- THE PROBLEM -
Extract the lines from the one with "Task: Enable the L order checkbox" through the end of the lines, both ends included, and reproduce them verbatim. Leave the pictures out of the answer.

- PROVIDED INFORMATION -
----
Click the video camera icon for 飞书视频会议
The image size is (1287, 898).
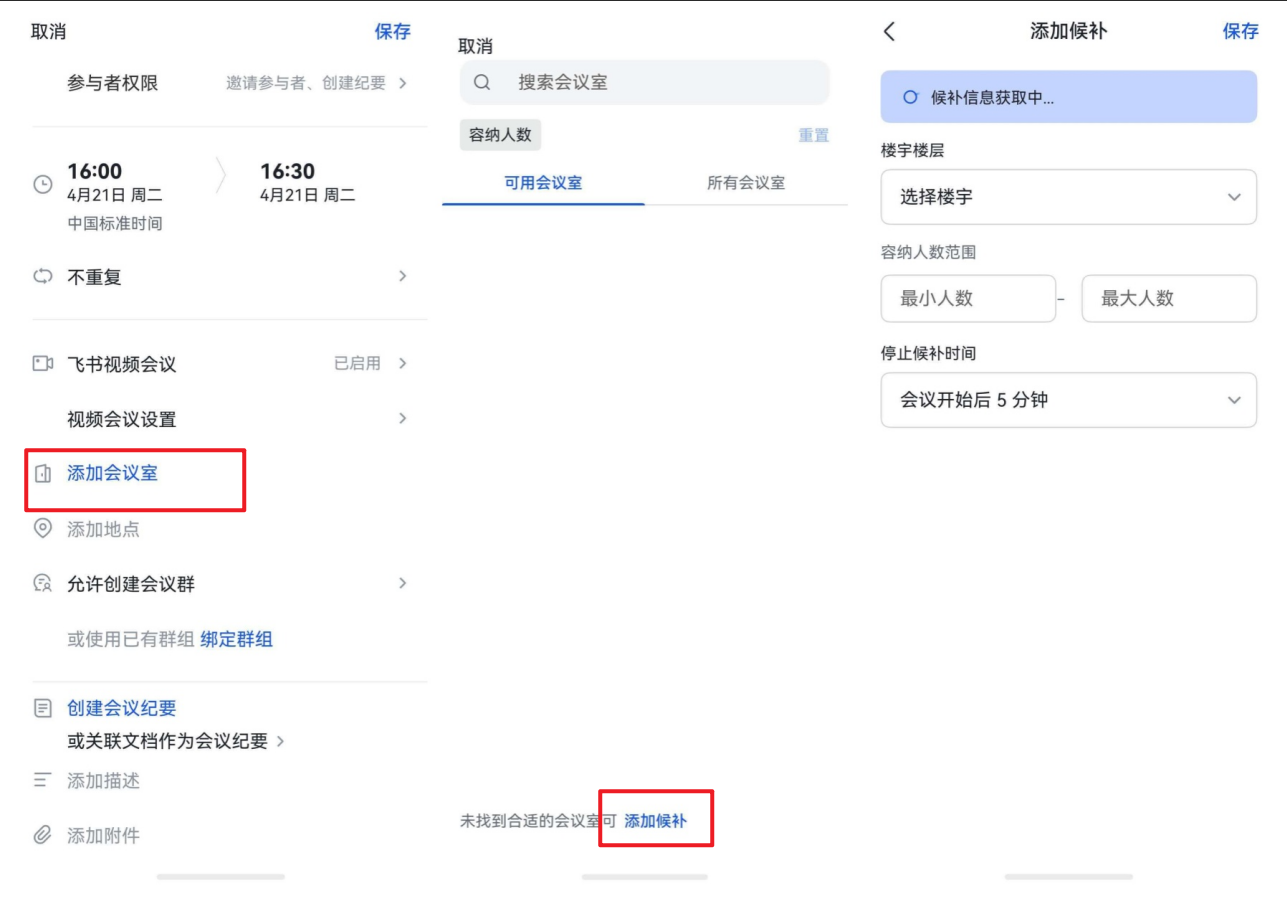coord(43,364)
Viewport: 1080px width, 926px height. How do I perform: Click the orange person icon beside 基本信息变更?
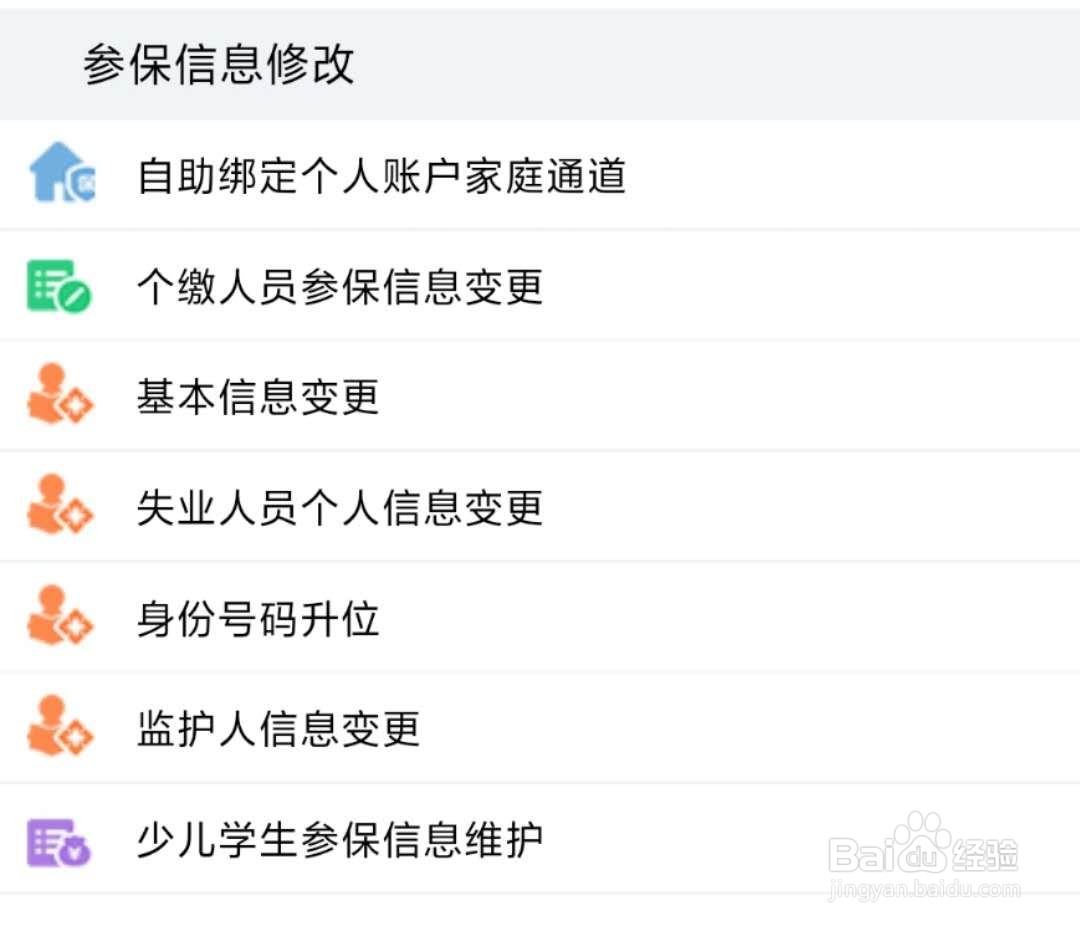[59, 396]

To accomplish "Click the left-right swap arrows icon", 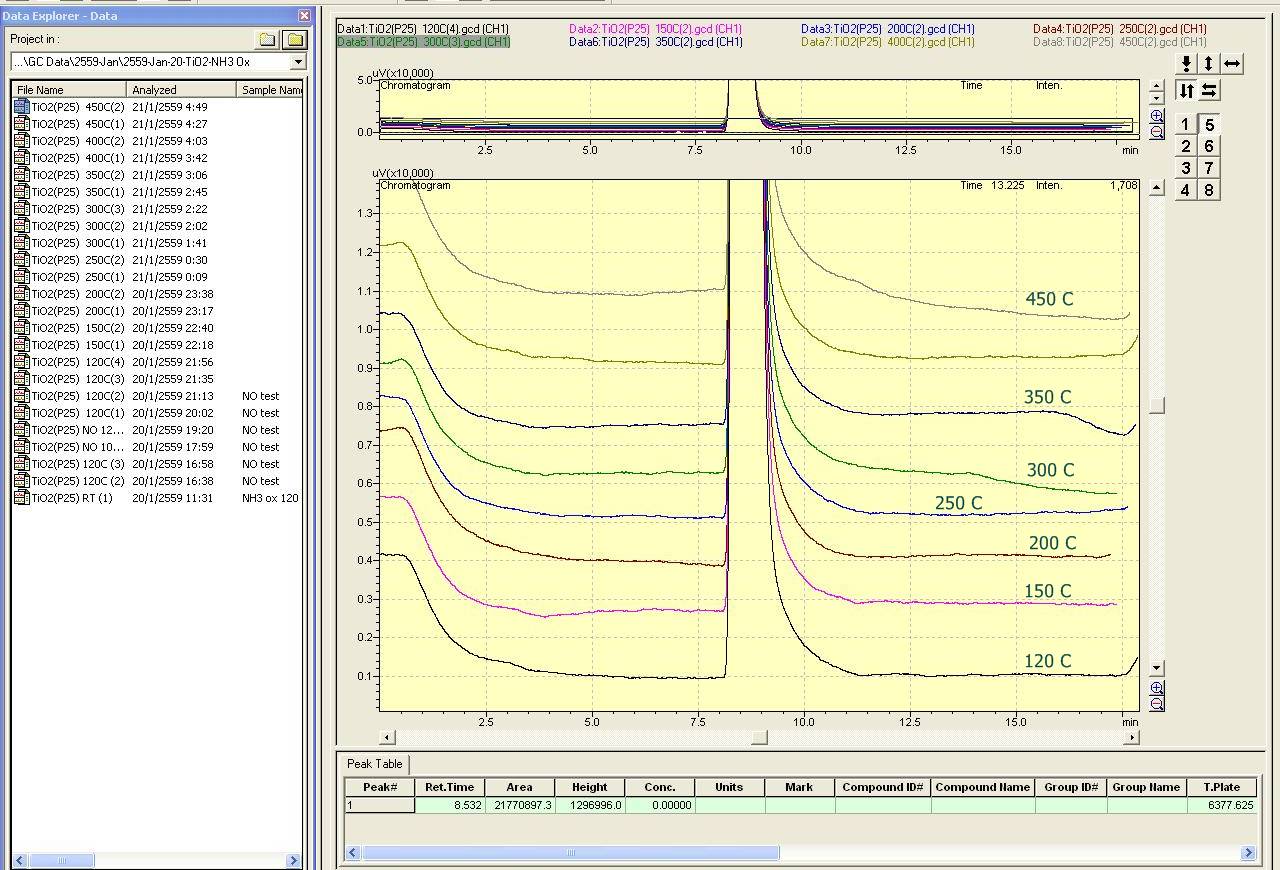I will [x=1209, y=91].
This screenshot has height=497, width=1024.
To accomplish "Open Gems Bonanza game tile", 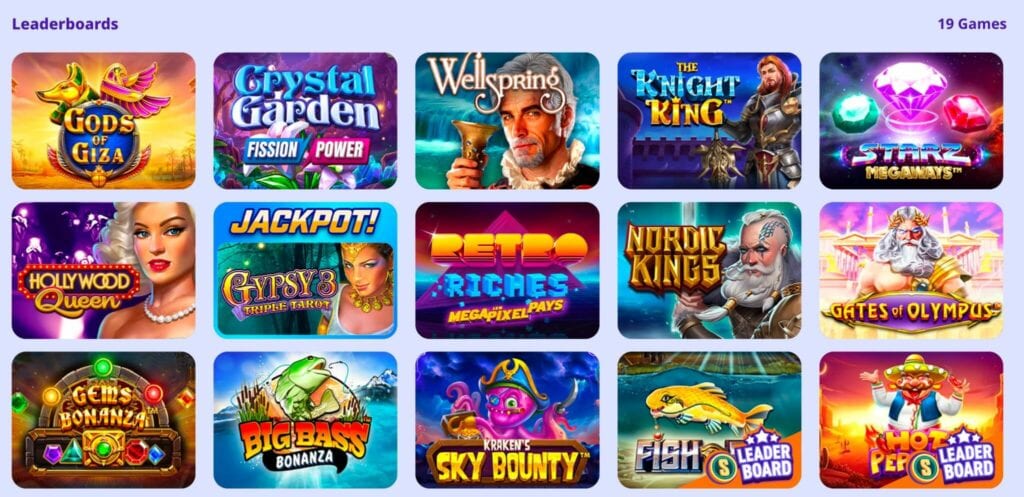I will click(103, 420).
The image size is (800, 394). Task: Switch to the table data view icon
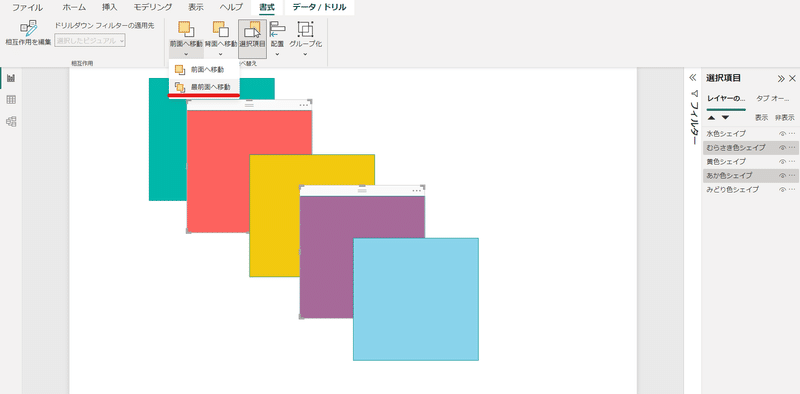pyautogui.click(x=11, y=100)
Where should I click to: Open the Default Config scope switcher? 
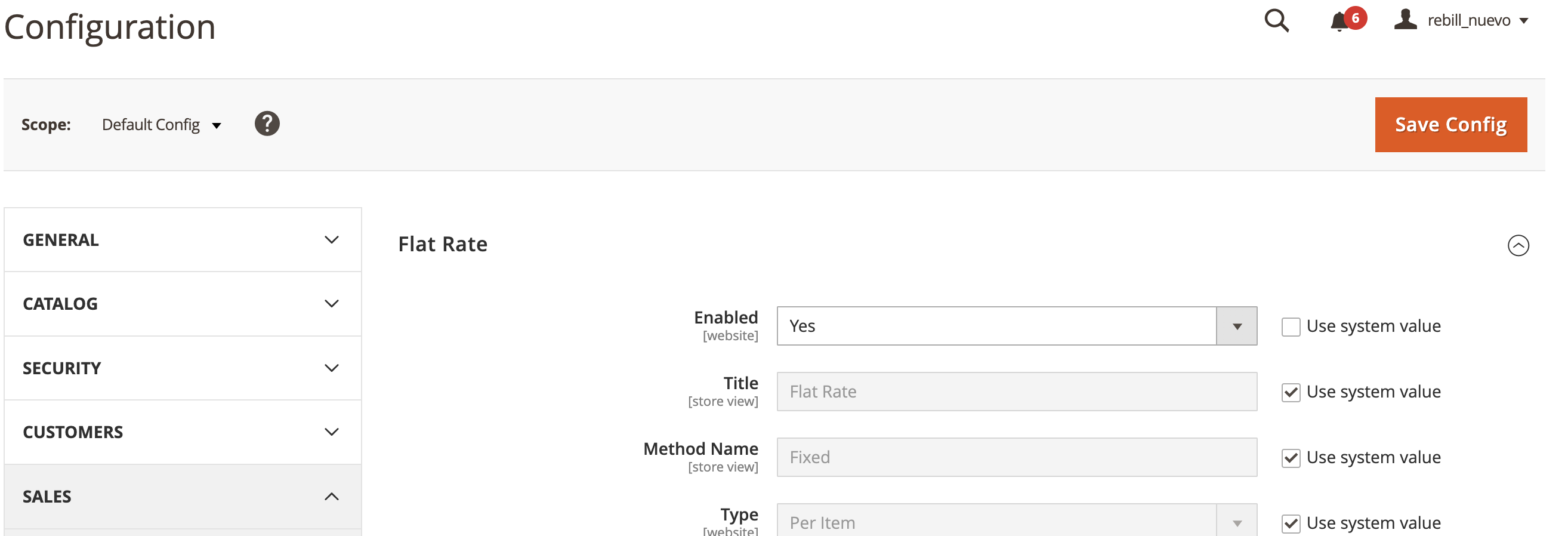click(161, 125)
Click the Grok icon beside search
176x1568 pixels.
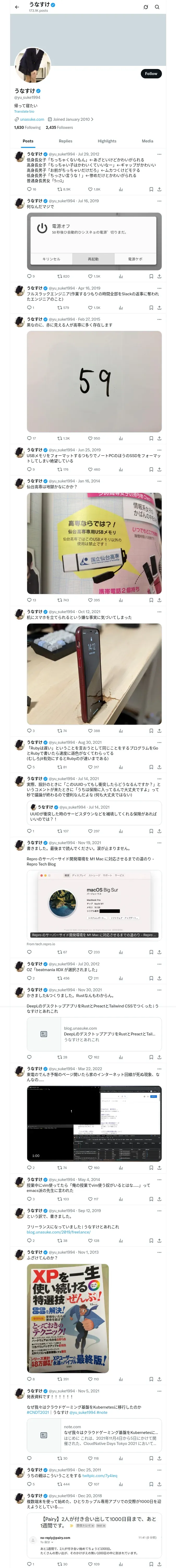pyautogui.click(x=146, y=7)
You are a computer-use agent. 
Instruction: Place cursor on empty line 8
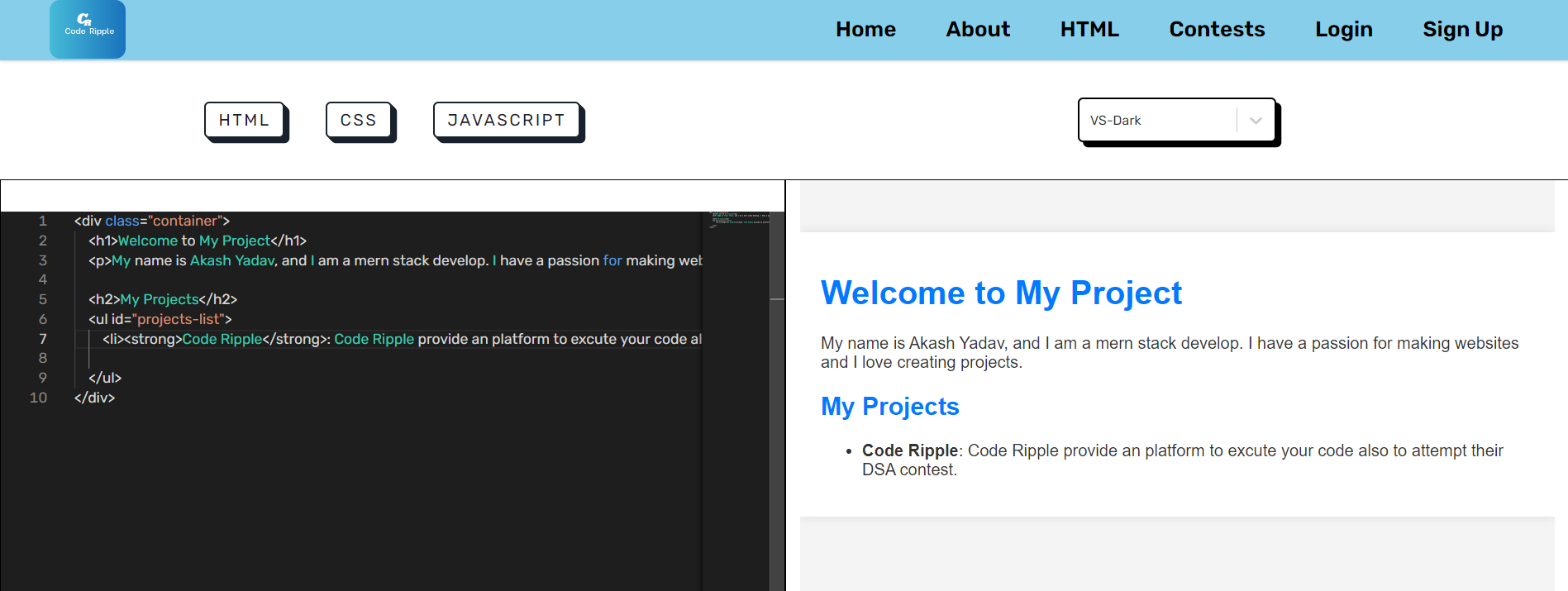point(248,358)
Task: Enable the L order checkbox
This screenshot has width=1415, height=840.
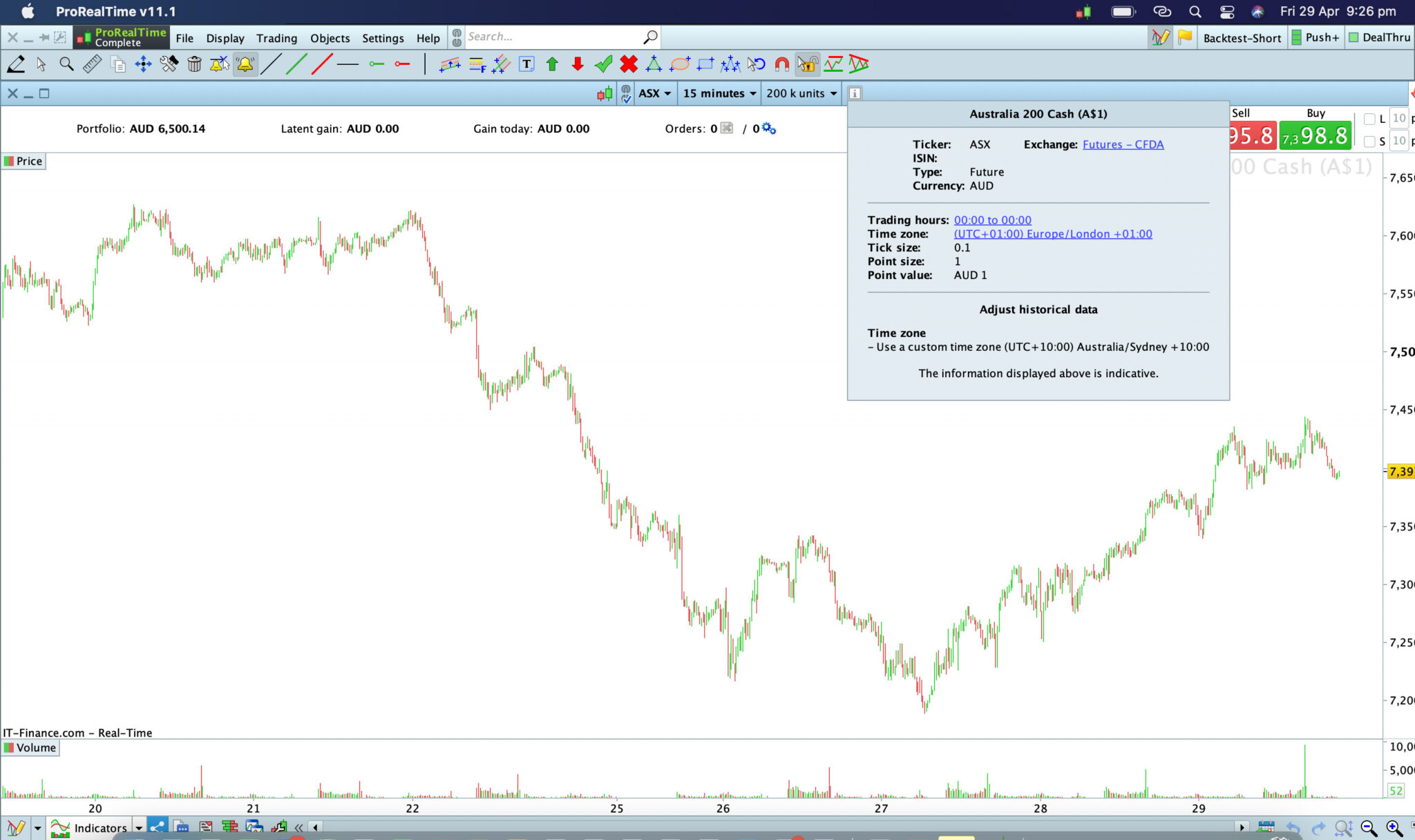Action: click(1369, 119)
----
- RESULT OF THE EXERCISE -
Task: Enable the L order checkbox
This screenshot has width=1415, height=840.
Action: click(1369, 119)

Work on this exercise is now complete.